DESCRIPTION OF THE TASK: Each line of the records needs to come back exactly as written.

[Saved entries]
== Segment start ==

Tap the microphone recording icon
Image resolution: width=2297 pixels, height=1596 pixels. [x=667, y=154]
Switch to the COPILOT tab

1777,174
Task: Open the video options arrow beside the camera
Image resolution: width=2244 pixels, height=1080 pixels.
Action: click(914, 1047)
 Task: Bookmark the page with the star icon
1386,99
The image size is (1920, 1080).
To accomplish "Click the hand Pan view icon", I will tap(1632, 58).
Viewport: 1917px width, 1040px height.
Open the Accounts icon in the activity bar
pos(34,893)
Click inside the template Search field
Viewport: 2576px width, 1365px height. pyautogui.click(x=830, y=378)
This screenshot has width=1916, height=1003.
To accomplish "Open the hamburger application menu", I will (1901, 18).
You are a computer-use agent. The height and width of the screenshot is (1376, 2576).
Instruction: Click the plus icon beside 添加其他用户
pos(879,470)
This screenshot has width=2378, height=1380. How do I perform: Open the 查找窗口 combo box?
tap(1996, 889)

== Segment end ==

SOLUTION:
Tap the microphone recording icon
Image resolution: width=2297 pixels, height=1596 pixels. [x=667, y=154]
Switch to the COPILOT tab

1777,174
Task: Open the video options arrow beside the camera
Image resolution: width=2244 pixels, height=1080 pixels.
Action: click(914, 1047)
 Task: Bookmark the page with the star icon
1386,99
The image size is (1920, 1080).
To accomplish "Click the hand Pan view icon", I will tap(1632, 58).
Viewport: 1917px width, 1040px height.
Open the Accounts icon in the activity bar
pos(34,893)
Click inside the template Search field
Viewport: 2576px width, 1365px height. pyautogui.click(x=830, y=378)
This screenshot has width=1916, height=1003.
To accomplish "Open the hamburger application menu", I will (1901, 18).
You are a computer-use agent. The height and width of the screenshot is (1376, 2576).
Instruction: Click the plus icon beside 添加其他用户
pos(879,470)
This screenshot has width=2378, height=1380. How do I perform: Open the 查找窗口 combo box?
tap(1996, 889)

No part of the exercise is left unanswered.